* **WHAT YOU HAVE TO DO**: In the entries below, find the line with "Instruction: Select Jack" and the line with "Task: Click the rotate view icon". Repeat exactly everything between them, those two lines included, but not the pictures.

* **RECORDS SHOWN**:
⁂
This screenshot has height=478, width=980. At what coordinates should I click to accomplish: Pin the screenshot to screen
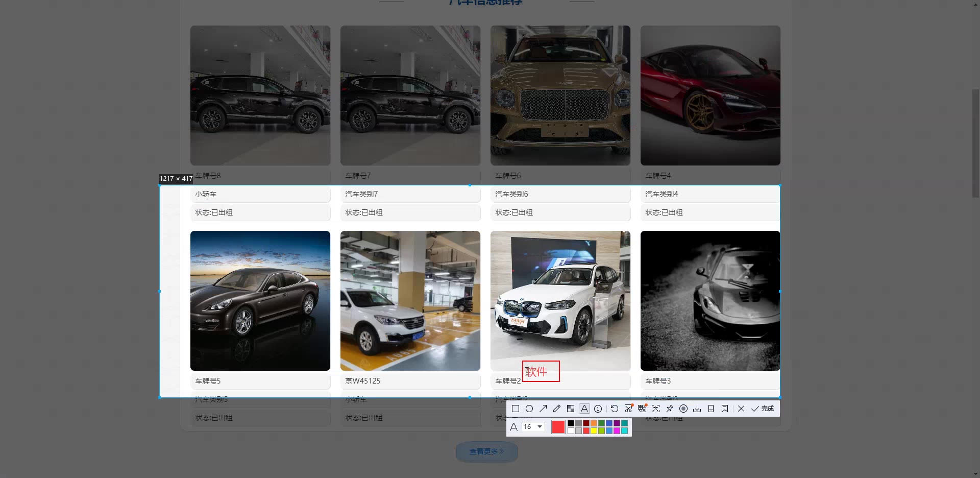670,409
⁂
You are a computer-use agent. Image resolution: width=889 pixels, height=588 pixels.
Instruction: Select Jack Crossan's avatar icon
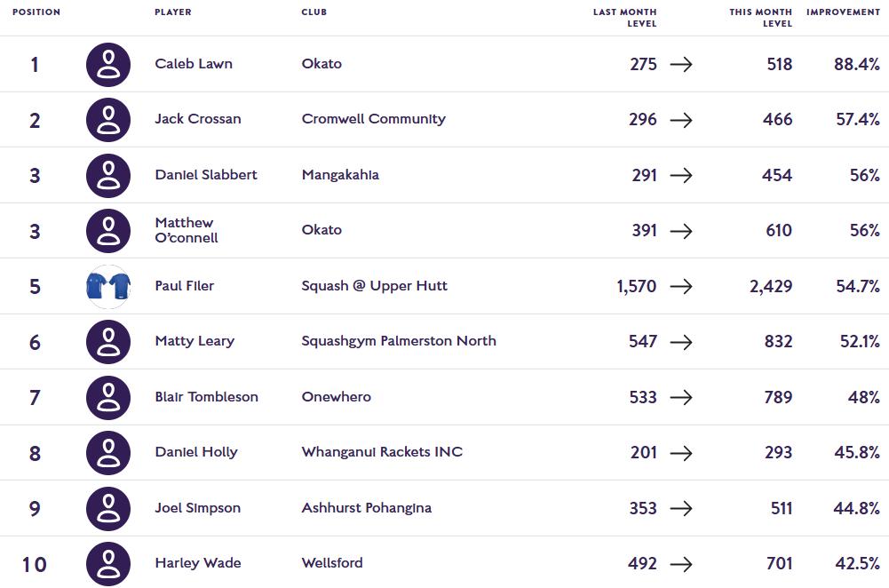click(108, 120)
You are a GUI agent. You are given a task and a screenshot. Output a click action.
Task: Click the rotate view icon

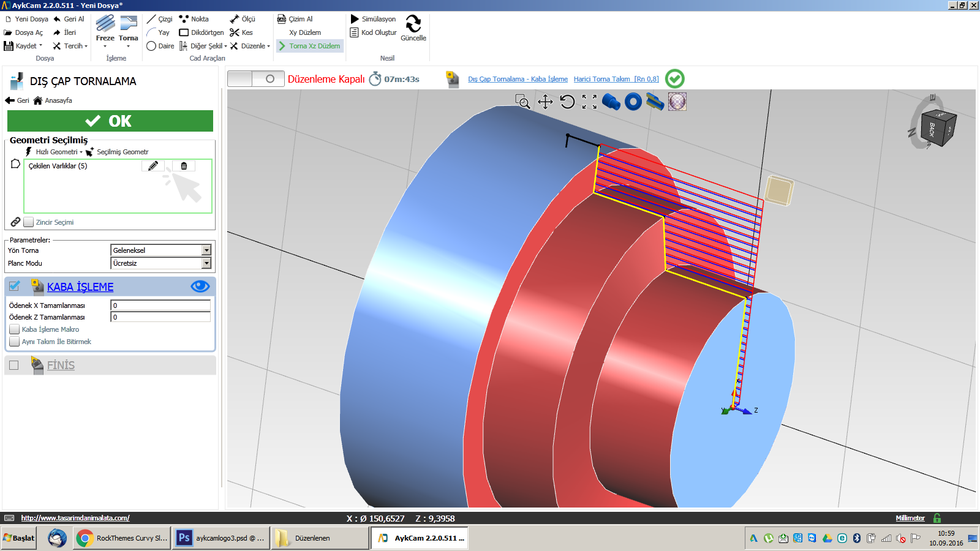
⁂
* **FINISHED TASK**:
Instruction: Select Jack Crossan's avatar icon
click(108, 120)
You are a GUI agent. You are given a task and a screenshot. Output a click action.
Task: Click the rotate view icon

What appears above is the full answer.